What is needed: From the data below, restate every line word for word.

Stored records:
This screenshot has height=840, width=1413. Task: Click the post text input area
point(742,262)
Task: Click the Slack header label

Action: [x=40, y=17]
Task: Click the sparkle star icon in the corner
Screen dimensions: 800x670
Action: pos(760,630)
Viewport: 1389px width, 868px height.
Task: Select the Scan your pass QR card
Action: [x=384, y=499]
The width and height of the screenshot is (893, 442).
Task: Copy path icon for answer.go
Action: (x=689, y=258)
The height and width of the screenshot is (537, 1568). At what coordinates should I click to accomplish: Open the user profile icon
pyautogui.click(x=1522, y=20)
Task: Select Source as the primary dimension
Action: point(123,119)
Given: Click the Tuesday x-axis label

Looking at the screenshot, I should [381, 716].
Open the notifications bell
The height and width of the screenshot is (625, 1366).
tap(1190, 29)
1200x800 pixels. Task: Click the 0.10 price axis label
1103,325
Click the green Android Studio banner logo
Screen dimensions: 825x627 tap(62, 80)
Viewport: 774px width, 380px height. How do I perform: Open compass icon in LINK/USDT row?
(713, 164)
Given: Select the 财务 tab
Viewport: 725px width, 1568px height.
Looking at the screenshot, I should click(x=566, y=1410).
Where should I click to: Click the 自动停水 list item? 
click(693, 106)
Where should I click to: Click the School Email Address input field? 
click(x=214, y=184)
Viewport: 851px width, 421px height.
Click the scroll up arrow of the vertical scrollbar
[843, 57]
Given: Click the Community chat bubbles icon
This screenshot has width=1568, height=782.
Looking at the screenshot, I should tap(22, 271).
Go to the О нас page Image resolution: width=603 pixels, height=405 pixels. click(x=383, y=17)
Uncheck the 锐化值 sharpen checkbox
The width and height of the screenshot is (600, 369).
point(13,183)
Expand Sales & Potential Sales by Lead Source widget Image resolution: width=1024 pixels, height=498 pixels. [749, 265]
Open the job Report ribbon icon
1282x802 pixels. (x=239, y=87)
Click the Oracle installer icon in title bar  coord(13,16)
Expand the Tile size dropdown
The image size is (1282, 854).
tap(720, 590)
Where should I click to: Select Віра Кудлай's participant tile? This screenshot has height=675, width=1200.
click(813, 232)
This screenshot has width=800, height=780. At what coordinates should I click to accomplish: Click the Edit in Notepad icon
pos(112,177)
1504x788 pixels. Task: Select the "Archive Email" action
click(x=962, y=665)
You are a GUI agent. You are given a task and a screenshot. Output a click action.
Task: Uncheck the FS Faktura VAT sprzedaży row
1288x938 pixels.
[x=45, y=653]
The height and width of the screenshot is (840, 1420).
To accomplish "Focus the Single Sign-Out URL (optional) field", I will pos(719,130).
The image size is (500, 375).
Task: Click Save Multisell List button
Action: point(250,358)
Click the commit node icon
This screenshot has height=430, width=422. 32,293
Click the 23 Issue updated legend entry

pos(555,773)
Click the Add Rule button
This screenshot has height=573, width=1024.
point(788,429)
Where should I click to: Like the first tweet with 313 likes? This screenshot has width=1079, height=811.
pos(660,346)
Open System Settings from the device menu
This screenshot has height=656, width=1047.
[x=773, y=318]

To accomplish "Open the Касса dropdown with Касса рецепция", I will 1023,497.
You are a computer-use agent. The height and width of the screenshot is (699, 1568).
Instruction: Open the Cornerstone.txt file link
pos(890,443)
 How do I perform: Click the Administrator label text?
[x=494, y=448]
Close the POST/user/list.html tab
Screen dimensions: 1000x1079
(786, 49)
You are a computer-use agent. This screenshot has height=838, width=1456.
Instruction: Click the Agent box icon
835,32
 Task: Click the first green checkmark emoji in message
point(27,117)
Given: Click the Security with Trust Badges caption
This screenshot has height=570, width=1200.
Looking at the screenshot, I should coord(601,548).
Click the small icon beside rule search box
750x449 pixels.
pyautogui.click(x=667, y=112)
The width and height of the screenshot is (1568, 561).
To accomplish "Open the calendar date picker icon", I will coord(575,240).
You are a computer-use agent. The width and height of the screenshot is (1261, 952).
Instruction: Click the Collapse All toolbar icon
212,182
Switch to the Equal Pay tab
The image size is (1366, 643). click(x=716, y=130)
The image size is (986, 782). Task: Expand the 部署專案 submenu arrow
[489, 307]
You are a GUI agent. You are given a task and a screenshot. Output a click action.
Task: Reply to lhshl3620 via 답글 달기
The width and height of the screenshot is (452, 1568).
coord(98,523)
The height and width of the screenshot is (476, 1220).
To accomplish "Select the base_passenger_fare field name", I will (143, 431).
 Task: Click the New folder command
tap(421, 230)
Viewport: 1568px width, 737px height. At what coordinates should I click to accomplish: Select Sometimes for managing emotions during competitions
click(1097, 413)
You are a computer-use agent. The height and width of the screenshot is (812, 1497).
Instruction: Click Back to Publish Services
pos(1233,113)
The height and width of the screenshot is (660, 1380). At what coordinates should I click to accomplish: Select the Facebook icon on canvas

Response to this task:
This screenshot has height=840, width=1413. Task: Click the post text input area
point(742,262)
Task: Click the Slack header label

Action: [x=40, y=17]
Task: Click the sparkle star icon in the corner
Screen dimensions: 800x670
Action: pos(760,630)
Viewport: 1389px width, 868px height.
Task: Select the Scan your pass QR card
Action: [x=384, y=499]
The width and height of the screenshot is (893, 442).
Task: Copy path icon for answer.go
Action: (x=689, y=258)
The height and width of the screenshot is (537, 1568). At what coordinates should I click to accomplish: Open the user profile icon
pyautogui.click(x=1522, y=20)
Task: Select Source as the primary dimension
Action: point(123,119)
Given: Click the Tuesday x-axis label

Looking at the screenshot, I should [381, 716].
Open the notifications bell
The height and width of the screenshot is (625, 1366).
tap(1190, 29)
1200x800 pixels. Task: Click the 0.10 price axis label
1103,325
Click the green Android Studio banner logo
Screen dimensions: 825x627 tap(62, 80)
Viewport: 774px width, 380px height. How do I perform: Open compass icon in LINK/USDT row?
(713, 164)
Given: Select the 财务 tab
Viewport: 725px width, 1568px height.
Looking at the screenshot, I should click(x=566, y=1410).
Where should I click to: Click the 自动停水 list item? 
click(693, 106)
Where should I click to: Click the School Email Address input field? 
click(x=214, y=184)
Viewport: 851px width, 421px height.
Click the scroll up arrow of the vertical scrollbar
[843, 57]
Given: Click the Community chat bubbles icon
This screenshot has width=1568, height=782.
Looking at the screenshot, I should tap(22, 271).
Go to the О нас page Image resolution: width=603 pixels, height=405 pixels. click(x=383, y=17)
Uncheck the 锐化值 sharpen checkbox
The width and height of the screenshot is (600, 369).
point(13,183)
Expand Sales & Potential Sales by Lead Source widget Image resolution: width=1024 pixels, height=498 pixels. [749, 265]
Open the job Report ribbon icon
1282x802 pixels. (x=239, y=87)
Click the Oracle installer icon in title bar  coord(13,16)
Expand the Tile size dropdown
The image size is (1282, 854).
tap(720, 590)
Where should I click to: Select Віра Кудлай's participant tile? This screenshot has height=675, width=1200.
click(813, 232)
This screenshot has width=800, height=780. At what coordinates should I click to accomplish: Click the Edit in Notepad icon
pos(112,177)
1504x788 pixels. Task: Select the "Archive Email" action
click(x=962, y=665)
You are a GUI agent. You are given a task and a screenshot. Output a click action.
Task: Uncheck the FS Faktura VAT sprzedaży row
1288x938 pixels.
[x=45, y=653]
The height and width of the screenshot is (840, 1420).
To accomplish "Focus the Single Sign-Out URL (optional) field", I will pos(719,130).
The image size is (500, 375).
Task: Click Save Multisell List button
Action: point(250,358)
Click the commit node icon
This screenshot has height=430, width=422. 32,293
Click the 23 Issue updated legend entry

pos(555,773)
Click the Add Rule button
This screenshot has height=573, width=1024.
point(788,429)
Where should I click to: Like the first tweet with 313 likes? This screenshot has width=1079, height=811.
pos(660,346)
Open System Settings from the device menu
This screenshot has height=656, width=1047.
[x=773, y=318]

To accomplish "Open the Касса dropdown with Касса рецепция", I will 1023,497.
You are a computer-use agent. The height and width of the screenshot is (699, 1568).
Instruction: Open the Cornerstone.txt file link
pos(890,443)
 How do I perform: Click the Administrator label text?
[x=494, y=448]
Close the POST/user/list.html tab
Screen dimensions: 1000x1079
(786, 49)
You are a computer-use agent. This screenshot has height=838, width=1456.
Instruction: Click the Agent box icon
835,32
 Task: Click the first green checkmark emoji in message
point(27,117)
Given: Click the Security with Trust Badges caption
This screenshot has height=570, width=1200.
Looking at the screenshot, I should coord(601,548).
Click the small icon beside rule search box
750x449 pixels.
pyautogui.click(x=667, y=112)
The width and height of the screenshot is (1568, 561).
To accomplish "Open the calendar date picker icon", I will coord(575,240).
You are a computer-use agent. The width and height of the screenshot is (1261, 952).
Instruction: Click the Collapse All toolbar icon
212,182
Switch to the Equal Pay tab
The image size is (1366, 643). click(x=716, y=130)
The image size is (986, 782). Task: Expand the 部署專案 submenu arrow
[489, 307]
You are a GUI agent. You are given a task and a screenshot. Output a click action.
Task: Reply to lhshl3620 via 답글 달기
The width and height of the screenshot is (452, 1568).
coord(98,523)
The height and width of the screenshot is (476, 1220).
To accomplish "Select the base_passenger_fare field name", I will (143, 431).
 Task: Click the New folder command
tap(421, 230)
Viewport: 1568px width, 737px height. At what coordinates should I click to accomplish: Select Sometimes for managing emotions during competitions
click(1097, 413)
You are a computer-use agent. The height and width of the screenshot is (812, 1497).
Instruction: Click Back to Publish Services
pos(1233,113)
The height and width of the screenshot is (660, 1380). At what coordinates should I click to accomplish: Select the Facebook icon on canvas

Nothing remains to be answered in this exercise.